Wondering What the DEA Did with Eight Tons of Drugs Collected on Its National 'Takeback' Day?

Earlier this week, the Drug Enforcement Administration made quick work of destroying more than 16,000 pounds of drugs collected on its National Prescription Drug Take Back Day, according to reporting by NJTV News.

On Tuesday morning, DEA agents oversaw the pills slowly mix with heaps and garbage and roll their way into a combustion chamber at a Covanta Essex, a waste-to-energy facility in Newark, New Jersey. While investigators watched from the room above, the chamber burned the drugs at multiple thousands of degrees Fahrenheit.

In its 18th national "takeback" event, the DEA "continues to remove ever-higher amounts of opioids and other medications from the nation's homes," according to a press release. Whether the move puts a dent in overdoses has yet to be seen, but people have donated nearly 12 million pounds of vaping devices, patches, and opioids in various forms to date without fear of prosecution—or clogging drains.

Gripper Sends Trash Heaps to Oven
A gripper holds garbage that is ready to be deployed on a roller convey, heading to the incinerator's oven of the Vantaan Energia energy supplier on October 4 in Helsinki. James Regan, spokesperson for Covanta,... Alessandro Rampazzo/AFP/Getty Images

Sending the drugs to combustion chambers, as opposed to landfills, helps the New Jersey combustion facility provide energy for about 50,000 homes in 22 nearby municipalities, according to Covanta. It also lends a hand to wastewater treatment facilities that can't process the drugs when flushed down the drain.

"So years ago, people were told if you have medications in your home, flush them down the drain, and we found wastewater treatment facilities can't really get those pharmaceuticals and medications out of the water properly," James Regan, spokesperson for Covanta, told NJTV. "So by bringing it here instead, we're able to destroy that material and keep it out of the wastewater."

NJTV

Some say the takeback is too little too late. Recent studies demonstrate that people are turning to fentanyl and heroin because of policies pushed by recent administrations that limit the supply of opioid pills.
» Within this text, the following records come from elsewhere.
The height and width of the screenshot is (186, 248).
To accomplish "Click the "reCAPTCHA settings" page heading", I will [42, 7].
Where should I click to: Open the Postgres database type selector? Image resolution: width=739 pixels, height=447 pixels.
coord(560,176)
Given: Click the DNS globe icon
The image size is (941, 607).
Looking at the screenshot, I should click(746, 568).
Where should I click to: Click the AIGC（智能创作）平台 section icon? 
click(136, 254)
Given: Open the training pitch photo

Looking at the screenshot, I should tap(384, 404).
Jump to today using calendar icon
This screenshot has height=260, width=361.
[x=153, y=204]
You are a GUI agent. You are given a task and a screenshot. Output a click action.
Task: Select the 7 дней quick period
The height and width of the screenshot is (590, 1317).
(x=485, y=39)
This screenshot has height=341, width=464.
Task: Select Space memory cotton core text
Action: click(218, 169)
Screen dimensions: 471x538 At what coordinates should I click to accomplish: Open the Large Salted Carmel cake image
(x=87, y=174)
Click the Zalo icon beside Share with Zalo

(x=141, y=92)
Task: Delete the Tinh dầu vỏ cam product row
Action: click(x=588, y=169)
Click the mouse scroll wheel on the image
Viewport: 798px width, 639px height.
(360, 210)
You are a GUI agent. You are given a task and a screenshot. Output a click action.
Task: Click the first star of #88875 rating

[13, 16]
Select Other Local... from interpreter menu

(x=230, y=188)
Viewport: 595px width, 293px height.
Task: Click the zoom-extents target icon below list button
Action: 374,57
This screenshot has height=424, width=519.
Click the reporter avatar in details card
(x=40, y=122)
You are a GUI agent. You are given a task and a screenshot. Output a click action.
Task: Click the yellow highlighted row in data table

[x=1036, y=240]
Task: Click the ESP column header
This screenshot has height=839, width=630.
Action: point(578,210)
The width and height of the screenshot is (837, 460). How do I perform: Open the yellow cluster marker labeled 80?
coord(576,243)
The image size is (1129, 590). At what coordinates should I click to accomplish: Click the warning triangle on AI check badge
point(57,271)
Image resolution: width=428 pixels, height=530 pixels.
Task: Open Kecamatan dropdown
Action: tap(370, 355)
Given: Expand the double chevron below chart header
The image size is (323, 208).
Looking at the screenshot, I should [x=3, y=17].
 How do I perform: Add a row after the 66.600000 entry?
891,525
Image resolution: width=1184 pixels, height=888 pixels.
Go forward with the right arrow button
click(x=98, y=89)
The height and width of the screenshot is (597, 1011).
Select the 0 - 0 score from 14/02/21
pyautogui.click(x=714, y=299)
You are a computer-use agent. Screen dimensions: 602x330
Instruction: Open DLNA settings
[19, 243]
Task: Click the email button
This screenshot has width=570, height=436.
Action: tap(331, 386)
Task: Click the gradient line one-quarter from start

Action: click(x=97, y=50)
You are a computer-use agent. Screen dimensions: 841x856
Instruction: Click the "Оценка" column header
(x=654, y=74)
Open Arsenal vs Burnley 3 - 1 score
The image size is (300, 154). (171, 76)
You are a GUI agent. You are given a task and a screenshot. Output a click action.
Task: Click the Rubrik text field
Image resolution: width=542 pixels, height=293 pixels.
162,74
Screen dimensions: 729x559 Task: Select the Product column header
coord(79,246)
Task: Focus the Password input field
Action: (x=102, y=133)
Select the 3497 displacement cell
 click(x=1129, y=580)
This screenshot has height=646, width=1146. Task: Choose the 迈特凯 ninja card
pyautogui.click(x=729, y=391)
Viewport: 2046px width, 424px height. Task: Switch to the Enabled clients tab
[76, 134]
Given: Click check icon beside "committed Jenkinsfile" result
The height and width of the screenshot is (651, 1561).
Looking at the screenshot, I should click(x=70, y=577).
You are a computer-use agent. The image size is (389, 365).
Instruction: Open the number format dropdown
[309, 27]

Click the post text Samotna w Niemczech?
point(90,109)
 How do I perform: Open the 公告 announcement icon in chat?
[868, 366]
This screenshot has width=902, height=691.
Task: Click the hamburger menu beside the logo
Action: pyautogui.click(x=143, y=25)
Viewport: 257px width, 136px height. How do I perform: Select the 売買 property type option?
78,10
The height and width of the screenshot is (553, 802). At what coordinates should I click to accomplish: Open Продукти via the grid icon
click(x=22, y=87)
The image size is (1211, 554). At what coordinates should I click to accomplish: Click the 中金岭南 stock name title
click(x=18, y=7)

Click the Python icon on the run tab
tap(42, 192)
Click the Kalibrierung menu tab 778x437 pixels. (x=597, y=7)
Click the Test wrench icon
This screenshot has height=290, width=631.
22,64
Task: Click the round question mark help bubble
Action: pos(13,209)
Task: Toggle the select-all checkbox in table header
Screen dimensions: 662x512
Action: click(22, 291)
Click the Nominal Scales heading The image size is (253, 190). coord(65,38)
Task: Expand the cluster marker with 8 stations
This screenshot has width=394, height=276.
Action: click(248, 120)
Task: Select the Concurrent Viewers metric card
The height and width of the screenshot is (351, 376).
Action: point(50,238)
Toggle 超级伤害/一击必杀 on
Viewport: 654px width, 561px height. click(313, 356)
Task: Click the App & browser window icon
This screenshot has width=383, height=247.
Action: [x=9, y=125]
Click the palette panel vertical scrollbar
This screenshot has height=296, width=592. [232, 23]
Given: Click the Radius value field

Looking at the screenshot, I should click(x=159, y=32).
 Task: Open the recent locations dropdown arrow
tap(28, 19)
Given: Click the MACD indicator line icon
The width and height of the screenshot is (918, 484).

Efforts by the DEA tend to ignore this cause-and-effect relationship between controlling one substance at the expense of sending folks toward another, according to Jeremiah Goulka, senior fellow at the Health in Justice Action Lab at Northeastern University Law School.

"The supply-side focus that has been the hallmark of the DEA's approach as long as it's existed has never worked," Goulka said in an interview with Newsweek. "We're doing the same dumb things."

At the same time, more than 10,000 children younger than 18 end up in emergency rooms every year for self-administering—and accidentally overdosing—on over-the-counter medicines, according to Scholastic. Meanwhile, only 54 percent of younger teens know the pills they grab from medicine cabinets can be dangerous.

While prescription drug misuse in the U.S. continues to be high, according to the DEA, the majority of users say they get their drugs from friends and family for free.

"Raising awareness about the dangers of prescription drug abuse is the first step in prevention," DEA Los Angeles Special Agent in Charge William Bodner said in a statement.